#### Document text:
Looking to save money on your mortgage by refinancing? While the interest rate is the main thing people focus on, the mortgage term - how long it takes to pay off the loan - is an often-overlooked factor that can provide major savings over either the short- or long-term when refinancing a mortgage.

Understanding how reworking your payment schedule affects your monthly payments can enable you to dramatically lower your monthly mortgage payment even beyond what you originally estimated, or realize big savings in interest while paying off your mortgage years ahead of schedule with relatively little financial pain.

Let's say you have a 30-year mortgage you've been paying on for seven years and you're thinking about refinancing. Let's also assume you borrowed $250,000 at 7 percent interest, but are confident you can qualify to refinance at a 5 percent rate.

A common mistake


For many people, their first instinct is to compare the difference between a 7 percent rate and a 5 percent rate on a $250,000 30-year mortgage. Doing that, you find that would refinancing would reduce your monthly payment from $1,663 to $1,342 - a savings of more than $320 a month. Sounds pretty good, right?

Only that's not how it works. What people tend to forget - and what many mortgage refinancing guides overlook - is that you're not refinancing a $250,000 loan! After seven years of payments, your mortgage balance would be about $227,500 - and you would have only 23 years remaining, not 30.

#### Problems to work on:
(A) Write down each distinct dollar amount in the mortgage refinancing text, in the order each first appears.
(B) Print the part of the mortgage refinancing text from "Only that's not" to "remaining, not 30.".

#### Data shown:
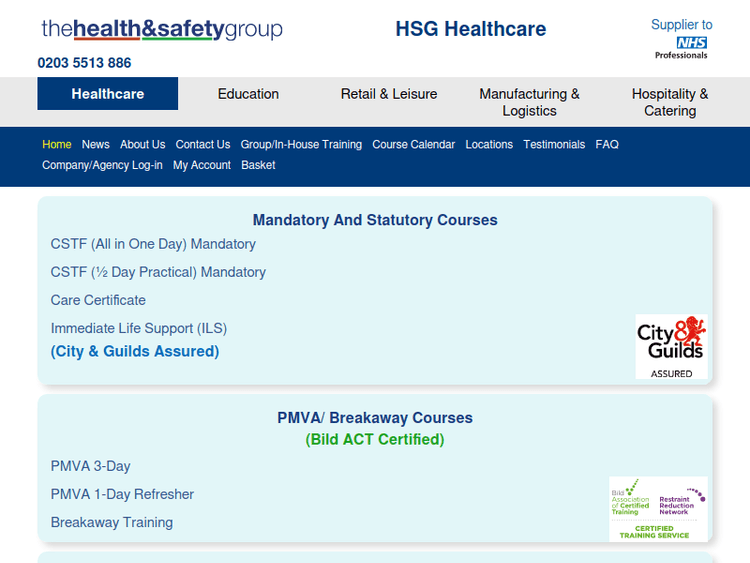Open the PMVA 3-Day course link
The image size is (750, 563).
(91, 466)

...

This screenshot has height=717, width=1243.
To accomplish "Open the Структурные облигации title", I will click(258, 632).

#### Answers to the exercises:
(A)
$250,000
$1,663
$1,342
$320
$227,500

(B)
Only that's not how it works. What people tend to forget - and what many mortgage refinancing guides overlook - is that you're not refinancing a $250,000 loan! After seven years of payments, your mortgage balance would be about $227,500 - and you would have only 23 years remaining, not 30.